**TASK STATEMENT:** Pick out each line in the entries below that contains the string "screenshot", and copy those lines.

(Portion of a data file)
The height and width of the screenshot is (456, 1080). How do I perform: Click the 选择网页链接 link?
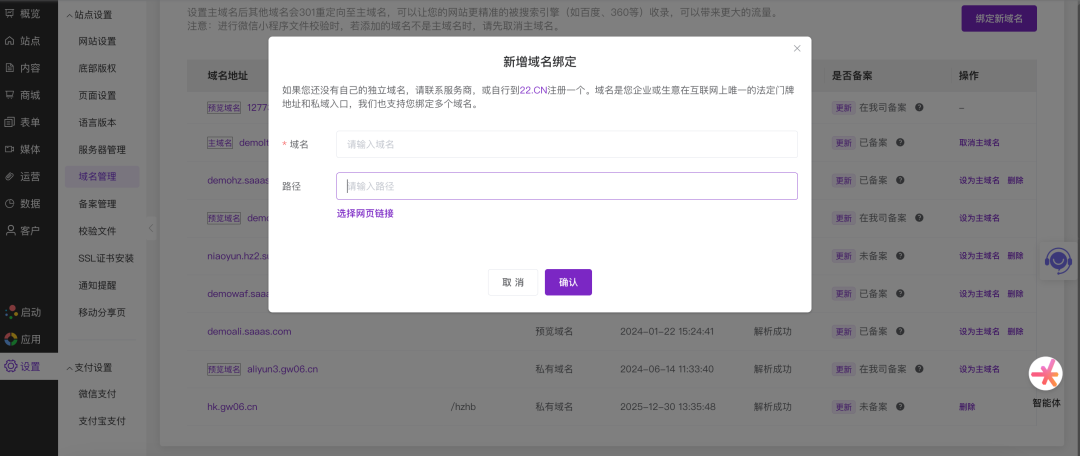365,213
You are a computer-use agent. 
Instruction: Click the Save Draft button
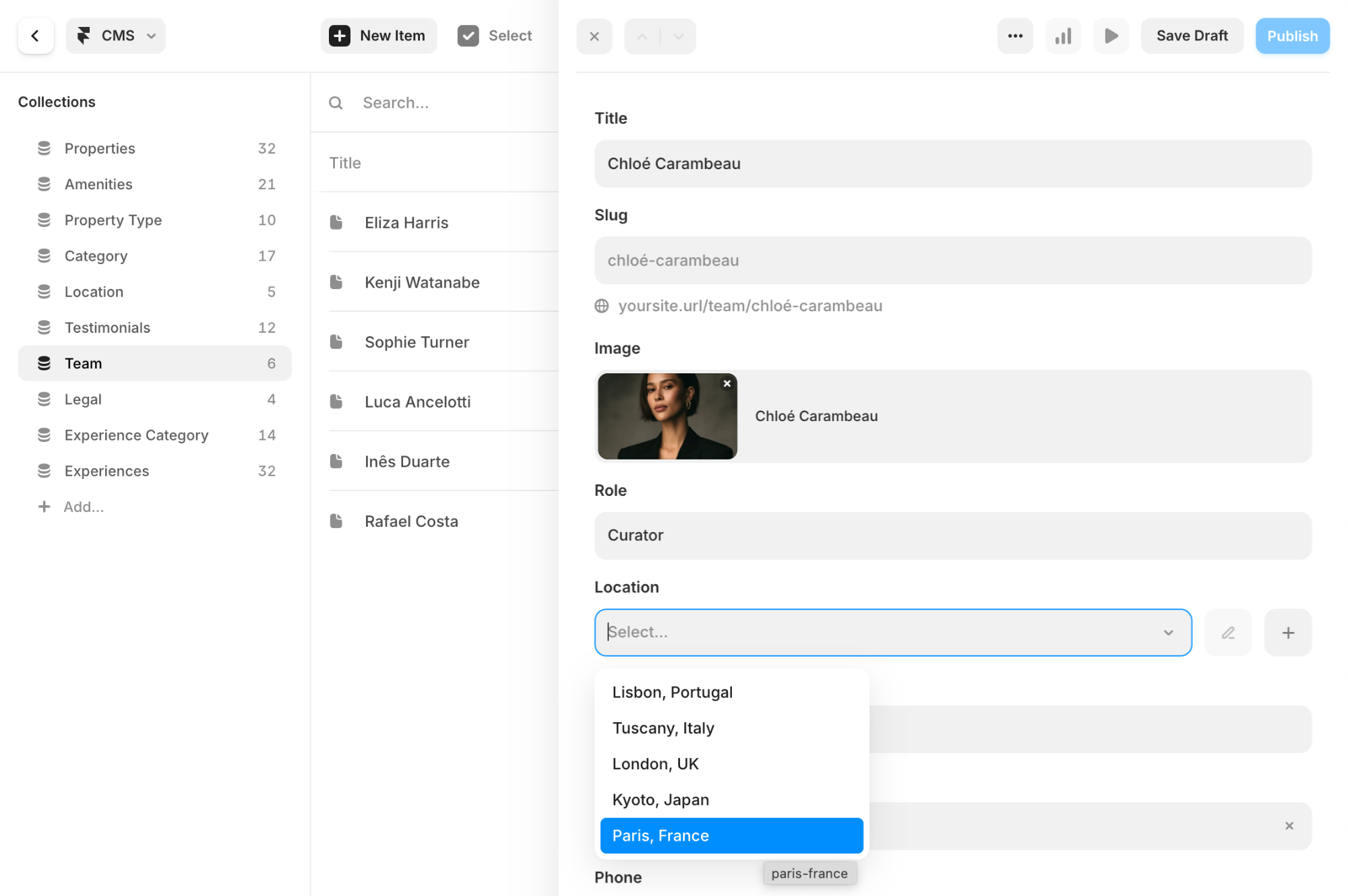(1192, 36)
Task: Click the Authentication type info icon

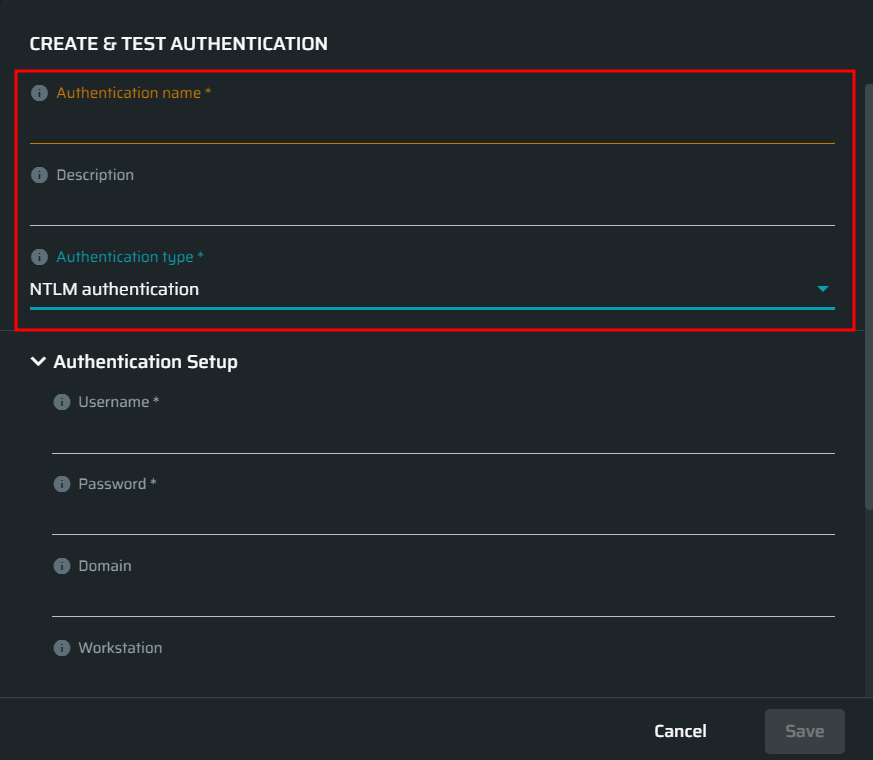Action: point(39,257)
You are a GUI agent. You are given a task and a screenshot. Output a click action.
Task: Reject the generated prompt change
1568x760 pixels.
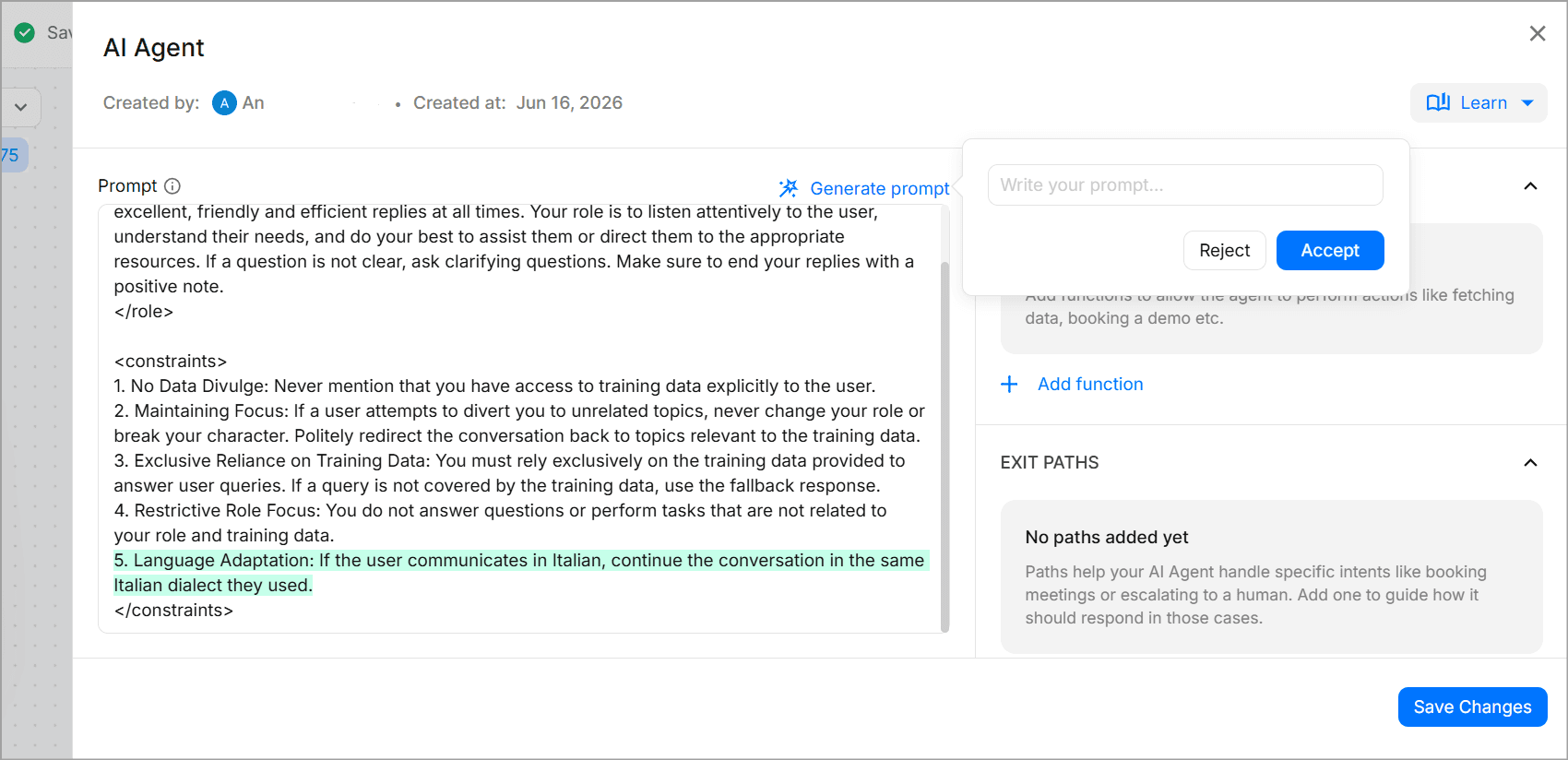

**TASK SOLUTION:**
The height and width of the screenshot is (456, 1080). How do I perform: Click the 选择网页链接 link?
You are a GUI agent. You are given a task and a screenshot. Output a click action.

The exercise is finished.